On Wed, 14 Sep 2016, Bruce Evans wrote:
... Log: ... Fix logic errors in treating vm86 bioscall mode as kernel mode. The main place checked all the necessary flags, but put the necessary parentheses for the PSL_VM and PCB_VM86CALL checks in the wrong place. The broken case is only reached if a vm86 bioscall uses a %cs which is nonzero mod 4, but that is unusual -- most bios calls start with %cs = 0xc000 or 0xf000 and rarely change it. Another place was missing the check for PCB_VM86CALL, but was only reachable if there are bugs virtualizing PSL_I.

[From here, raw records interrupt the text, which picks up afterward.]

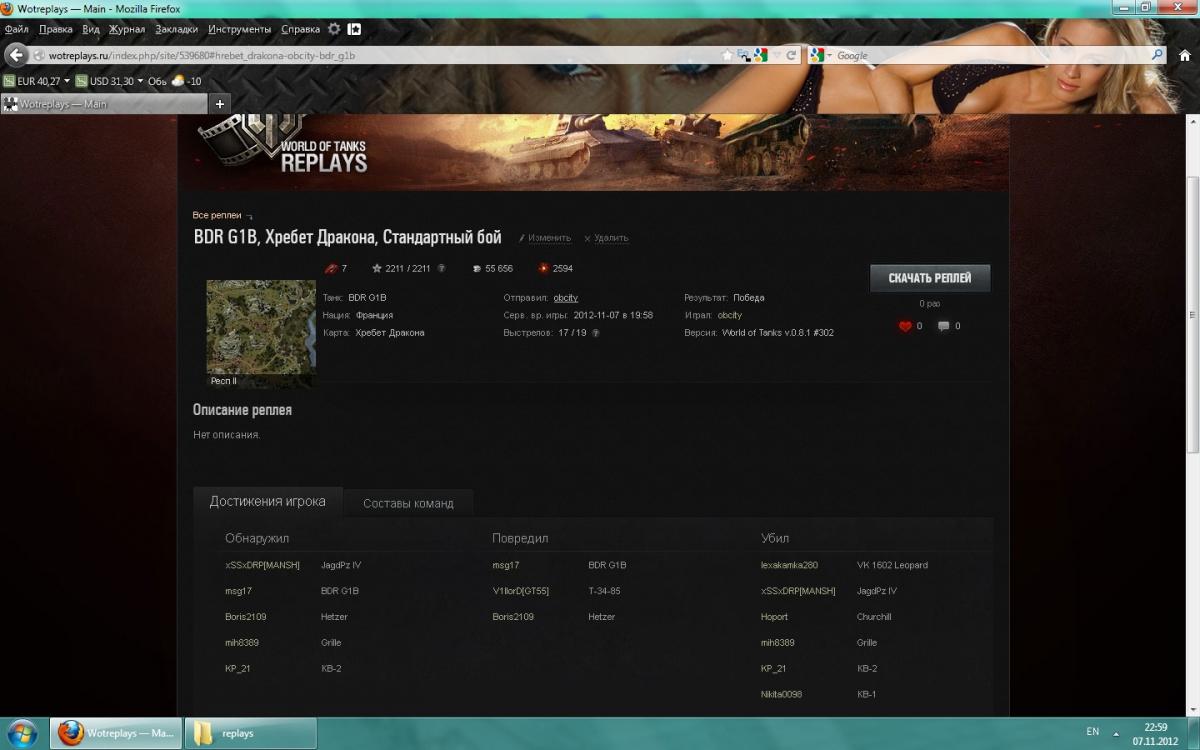Switch to the Составы команд tab
This screenshot has height=750, width=1200.
(408, 503)
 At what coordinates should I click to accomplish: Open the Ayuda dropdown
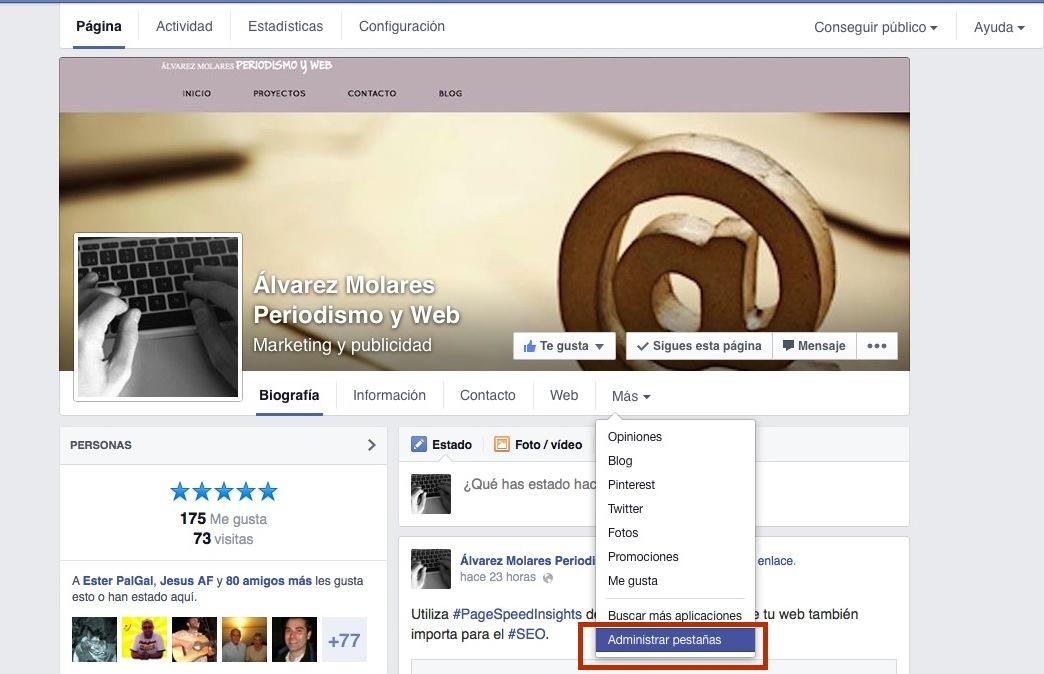click(998, 27)
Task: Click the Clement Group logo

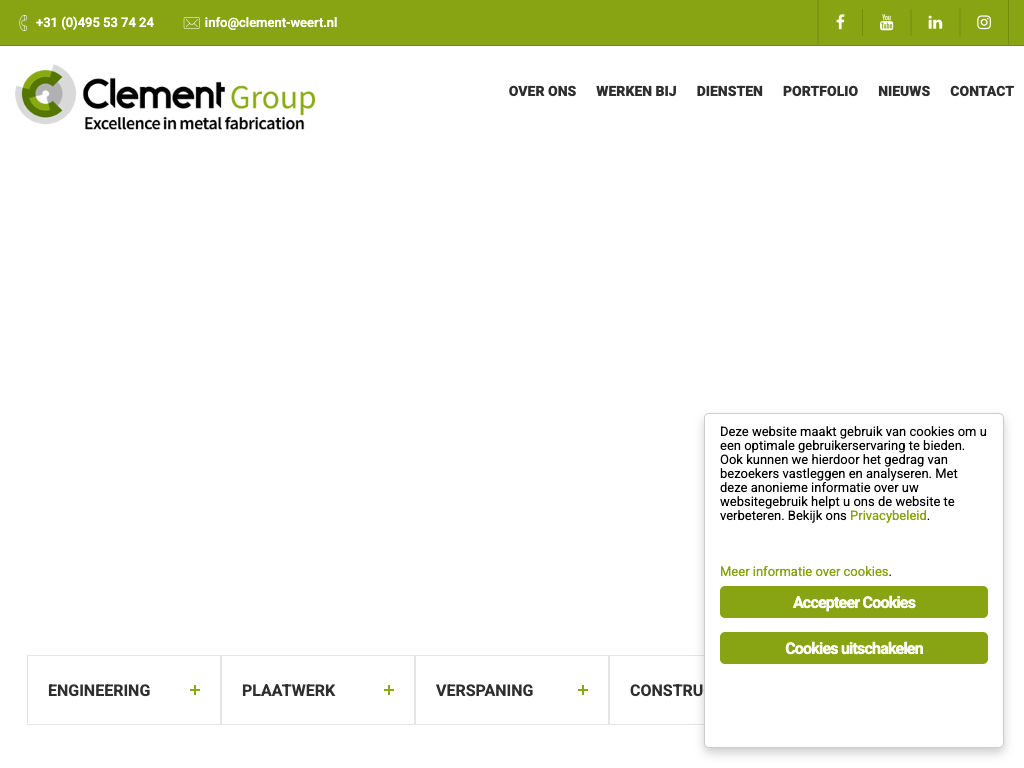Action: point(166,97)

Forgot: Reviewed by: kib Just before committing, I checked when this was broken. It was in the Giant attack for SMPng. vm86 bios calls need mutual exclusion, and apparently Giant was used, and WITNESS warned about this, so as a quick fix vm86 bios calls were treated as kernel mode although this causes other problems. Now vm86 bios calls use vm86_lock instead of Giant, but the quick fix is still in place. vm86 bios calls shouldn't be treated as kernel mode, but I used this recently to debug one. ddb almost worked on them without really trying. It should work similarly on normal vm86 user mode and normal user mode if we sent the debugger traps to ddb instead of to the thread. There is the problem that users must not be allowed to enter the kernel using unprivileged debugger traps. Already for vm86 bios calls, we depend on BIOSes not generating any debugger traps. My recent changes to keep the trace flag set by ddb will have to be reviewed to make sure that if vm86 mode initiates the setting of the trace flag then the resulting trap doesn't go to the kernel. Bruce _______________________________________________ svn-src-head@freebsd.org mailing list https://lists.freebsd.org/mailman/listinfo/svn-src-head To unsubscribe, send any mail to "svn-src-head-unsubscr...@freebsd.org"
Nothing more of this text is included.